About this data (data caveats)
These maps display Covid-19 indicator values. The values are merely an approximation of the official government figures used to determine if a threshold has been reached.
I cannot replicate government figures completely due to the following:
a 3-day lag in testing numbers. Since incidence rates are based on testing data, the ‘latest’
incid_70+values here will always from at least 3 days earlier.
Personnes agées for the French government means people 65 or older. However, the publicly-available, daily testing data only breaks down age in 10-year increments. As a result the maps here show incidence rates for people 70 or older(
incid_70+). In other words, they are understated compared to official government figures.
The government examines overall incidence rates for the major metropolitan in France when classifiying its surrounding département. Until Oct 15 2020 there wasn’t any data on these metropoles, so I’ve applied those thresholds to departments instead. This likely means the overall incidence rate in these maps (
incid_tous) is also understated compared to official figures.
The Covid-19 data comes from Santé Publique France and is updated daily at 19h15 Paris time.
The plots here are updated shortly afterwards, usually by 21h Paris time.
- Daily counts of positive tests & total tests
- Daily totals Covid-19 hospitalizations & ICU occupancy
- Daily incidence rates for metropoles
Other data sources:
- INSEE population by dept
- INSEE population by dept & age group
- ICU beds by department
- French departments geojson
- lat & long coordinates for curfew metropoles
- NB: This data now directly available on gouv.donnees.fr, will switch to this shortly.
About the data processing
When I started in April 2020, there wasn’t as much data available—or it wasn’t findable—so I’ve done additional data processing to:
create rolling 7-day sums for positive tests and total number of tests
calculate incidence rates for entire population as well as incidence rates for the 70+ age group
calculate percentage of ICU beds occupied by Covid patients
classify each département according to the alert thresholds described above…to the best of my ability with publicly-available data. See ‘Data Caveats’ above.

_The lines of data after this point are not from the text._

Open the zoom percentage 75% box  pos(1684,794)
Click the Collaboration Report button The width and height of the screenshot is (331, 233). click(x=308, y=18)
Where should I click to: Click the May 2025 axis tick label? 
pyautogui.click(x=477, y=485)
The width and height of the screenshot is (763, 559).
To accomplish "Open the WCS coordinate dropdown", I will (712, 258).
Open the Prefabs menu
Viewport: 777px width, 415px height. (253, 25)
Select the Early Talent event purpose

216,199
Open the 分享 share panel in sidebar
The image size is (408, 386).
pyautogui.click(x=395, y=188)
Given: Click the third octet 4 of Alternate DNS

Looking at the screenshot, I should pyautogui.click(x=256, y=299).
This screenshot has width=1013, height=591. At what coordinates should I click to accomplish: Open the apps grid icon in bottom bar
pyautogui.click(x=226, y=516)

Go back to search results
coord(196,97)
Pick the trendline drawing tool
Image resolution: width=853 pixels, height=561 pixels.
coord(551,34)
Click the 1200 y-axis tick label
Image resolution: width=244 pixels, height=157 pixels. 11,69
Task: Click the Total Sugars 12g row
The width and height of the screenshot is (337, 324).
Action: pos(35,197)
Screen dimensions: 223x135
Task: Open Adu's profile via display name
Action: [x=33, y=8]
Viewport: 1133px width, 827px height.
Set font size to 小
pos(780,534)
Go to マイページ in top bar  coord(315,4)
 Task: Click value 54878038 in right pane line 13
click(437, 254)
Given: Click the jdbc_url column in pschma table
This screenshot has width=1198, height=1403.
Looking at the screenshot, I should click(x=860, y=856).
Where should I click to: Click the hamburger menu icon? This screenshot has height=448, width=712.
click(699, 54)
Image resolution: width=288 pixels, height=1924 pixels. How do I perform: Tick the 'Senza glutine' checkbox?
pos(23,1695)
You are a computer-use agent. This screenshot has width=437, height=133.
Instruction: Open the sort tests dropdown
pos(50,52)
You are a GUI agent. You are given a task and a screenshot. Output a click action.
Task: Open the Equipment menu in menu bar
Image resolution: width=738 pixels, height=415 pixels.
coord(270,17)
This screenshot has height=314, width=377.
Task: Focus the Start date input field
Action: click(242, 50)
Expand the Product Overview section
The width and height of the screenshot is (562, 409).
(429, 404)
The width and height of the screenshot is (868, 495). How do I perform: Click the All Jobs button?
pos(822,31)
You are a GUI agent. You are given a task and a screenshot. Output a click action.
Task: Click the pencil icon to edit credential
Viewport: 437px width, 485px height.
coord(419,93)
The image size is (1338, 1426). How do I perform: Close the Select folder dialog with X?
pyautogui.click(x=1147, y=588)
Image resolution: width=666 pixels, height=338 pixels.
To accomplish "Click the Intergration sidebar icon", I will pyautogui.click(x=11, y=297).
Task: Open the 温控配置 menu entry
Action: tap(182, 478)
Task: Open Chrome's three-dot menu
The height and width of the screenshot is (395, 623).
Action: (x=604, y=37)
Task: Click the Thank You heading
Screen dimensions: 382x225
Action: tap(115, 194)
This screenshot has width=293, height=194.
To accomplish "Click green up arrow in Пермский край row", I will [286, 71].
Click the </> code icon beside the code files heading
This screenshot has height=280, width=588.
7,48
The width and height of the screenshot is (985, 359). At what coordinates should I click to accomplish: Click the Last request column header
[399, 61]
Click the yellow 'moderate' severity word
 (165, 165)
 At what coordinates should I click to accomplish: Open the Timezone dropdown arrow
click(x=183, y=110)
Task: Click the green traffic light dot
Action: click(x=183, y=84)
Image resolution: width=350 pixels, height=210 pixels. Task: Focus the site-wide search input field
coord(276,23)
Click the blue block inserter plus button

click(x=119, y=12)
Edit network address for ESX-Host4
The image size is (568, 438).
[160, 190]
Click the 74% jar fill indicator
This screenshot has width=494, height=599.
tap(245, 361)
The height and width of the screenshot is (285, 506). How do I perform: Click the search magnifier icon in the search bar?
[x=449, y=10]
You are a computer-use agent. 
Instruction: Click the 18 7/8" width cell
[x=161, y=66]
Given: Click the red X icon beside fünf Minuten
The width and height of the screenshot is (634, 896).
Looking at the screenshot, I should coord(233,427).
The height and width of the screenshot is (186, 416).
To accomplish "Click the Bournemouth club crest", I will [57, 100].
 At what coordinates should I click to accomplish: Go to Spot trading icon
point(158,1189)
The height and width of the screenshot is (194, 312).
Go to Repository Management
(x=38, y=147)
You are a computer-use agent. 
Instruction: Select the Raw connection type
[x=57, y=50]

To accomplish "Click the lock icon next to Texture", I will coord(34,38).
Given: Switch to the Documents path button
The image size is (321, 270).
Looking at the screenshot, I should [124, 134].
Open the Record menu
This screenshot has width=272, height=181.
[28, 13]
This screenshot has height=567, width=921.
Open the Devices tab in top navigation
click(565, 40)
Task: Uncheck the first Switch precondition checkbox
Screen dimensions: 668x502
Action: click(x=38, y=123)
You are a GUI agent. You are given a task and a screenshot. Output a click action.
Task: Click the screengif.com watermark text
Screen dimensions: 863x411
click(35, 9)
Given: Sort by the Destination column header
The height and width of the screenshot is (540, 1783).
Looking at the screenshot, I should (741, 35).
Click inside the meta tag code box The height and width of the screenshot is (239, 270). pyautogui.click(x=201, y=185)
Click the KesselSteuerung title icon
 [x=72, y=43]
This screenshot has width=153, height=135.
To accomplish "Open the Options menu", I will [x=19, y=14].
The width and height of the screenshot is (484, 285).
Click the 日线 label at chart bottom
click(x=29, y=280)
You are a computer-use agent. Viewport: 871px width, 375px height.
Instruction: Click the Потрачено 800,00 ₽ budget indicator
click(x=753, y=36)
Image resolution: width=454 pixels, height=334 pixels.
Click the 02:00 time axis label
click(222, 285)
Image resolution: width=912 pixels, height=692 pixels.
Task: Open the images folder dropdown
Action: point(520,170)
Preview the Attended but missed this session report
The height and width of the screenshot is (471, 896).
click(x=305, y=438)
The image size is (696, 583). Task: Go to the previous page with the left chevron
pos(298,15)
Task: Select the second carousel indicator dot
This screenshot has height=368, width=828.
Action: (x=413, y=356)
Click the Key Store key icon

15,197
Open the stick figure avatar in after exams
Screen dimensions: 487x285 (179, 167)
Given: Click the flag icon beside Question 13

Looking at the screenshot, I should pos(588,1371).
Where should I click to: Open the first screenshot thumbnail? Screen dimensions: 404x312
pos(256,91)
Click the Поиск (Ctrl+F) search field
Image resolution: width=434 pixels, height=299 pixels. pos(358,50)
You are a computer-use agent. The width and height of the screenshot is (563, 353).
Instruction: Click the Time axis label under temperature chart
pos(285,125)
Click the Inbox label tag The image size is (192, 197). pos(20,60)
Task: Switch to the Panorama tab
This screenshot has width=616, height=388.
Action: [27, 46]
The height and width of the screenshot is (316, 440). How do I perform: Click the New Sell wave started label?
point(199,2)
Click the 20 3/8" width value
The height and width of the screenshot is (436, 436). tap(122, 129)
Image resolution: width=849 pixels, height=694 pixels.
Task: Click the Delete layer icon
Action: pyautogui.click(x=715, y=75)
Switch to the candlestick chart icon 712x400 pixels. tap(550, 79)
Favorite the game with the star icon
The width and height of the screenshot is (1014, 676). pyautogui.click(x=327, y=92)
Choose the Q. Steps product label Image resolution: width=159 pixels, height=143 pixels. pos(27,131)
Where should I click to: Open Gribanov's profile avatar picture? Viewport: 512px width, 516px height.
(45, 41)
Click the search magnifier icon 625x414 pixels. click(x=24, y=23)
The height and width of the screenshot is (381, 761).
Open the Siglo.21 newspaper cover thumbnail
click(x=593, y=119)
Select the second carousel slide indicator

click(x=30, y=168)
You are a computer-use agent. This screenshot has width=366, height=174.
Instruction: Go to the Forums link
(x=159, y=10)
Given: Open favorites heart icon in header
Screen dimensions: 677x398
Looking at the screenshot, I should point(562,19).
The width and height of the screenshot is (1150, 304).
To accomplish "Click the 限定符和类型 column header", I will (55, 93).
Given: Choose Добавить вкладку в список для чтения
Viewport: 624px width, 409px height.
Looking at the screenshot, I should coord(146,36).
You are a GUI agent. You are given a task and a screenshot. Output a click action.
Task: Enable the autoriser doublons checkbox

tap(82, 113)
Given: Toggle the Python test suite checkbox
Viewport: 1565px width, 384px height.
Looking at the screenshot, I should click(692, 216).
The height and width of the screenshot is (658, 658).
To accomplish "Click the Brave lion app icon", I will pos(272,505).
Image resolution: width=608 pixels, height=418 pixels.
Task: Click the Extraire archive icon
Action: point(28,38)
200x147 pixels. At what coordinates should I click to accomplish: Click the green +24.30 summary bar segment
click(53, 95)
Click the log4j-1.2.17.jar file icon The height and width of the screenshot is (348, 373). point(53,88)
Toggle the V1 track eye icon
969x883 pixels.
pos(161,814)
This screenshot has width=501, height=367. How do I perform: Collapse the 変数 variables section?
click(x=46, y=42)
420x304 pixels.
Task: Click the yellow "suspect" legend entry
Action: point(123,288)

Even though rolling 7-day averages and taux d’incidence are now available pre-calculated on data.gouv.fr, I prefer to keep working with daily “raw” numbers, especially as it allows me to see testing numbers (which I hope to share more here soon).
- The exception is metropole incidence rate data, which for now are only available pre-calculated.
You can find my data processing scripts here.
Most of my professional life has been spent as a technical communicator, or herding others, at enterprise software firms in the search/analytics/business intelligence space.
Upshot: I’ve spent a lot of time learning new, often pretty complex, tools quickly, just to explain to techie types the ABCs of getting and analyzing data with them.
After years of this I became more interested in learning how to analyze data myself, at the command line with open-source librairies.
That’s how looking at Covid-19 data and compulsively reading Covid news articles somewhat naturally became my hobby since April 2020. It was a good distraction, oddly enough, while confined to a small Parisian apartment for 2.5 months.
With the arrival of the second wave and accompanying media blitz of stats, alerts, and heatmaps, it was leaving me overwhelmed. And if someone for whom data visualization is a fun weekend activity (sometimes, at least) is overwhelmed, what about everyone else?